### ABOUT THIS EXERCISE
Each record should be given back exactly, with none missing.

◇ ◇ ◇ ◇

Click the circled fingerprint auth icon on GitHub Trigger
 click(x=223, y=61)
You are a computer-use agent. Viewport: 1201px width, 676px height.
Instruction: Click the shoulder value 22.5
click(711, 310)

◇ ◇ ◇ ◇

### OUTPUT FOR THIS TASK
Click the circled fingerprint auth icon on GitHub Trigger
 click(x=223, y=61)
You are a computer-use agent. Viewport: 1201px width, 676px height.
Instruction: Click the shoulder value 22.5
click(711, 310)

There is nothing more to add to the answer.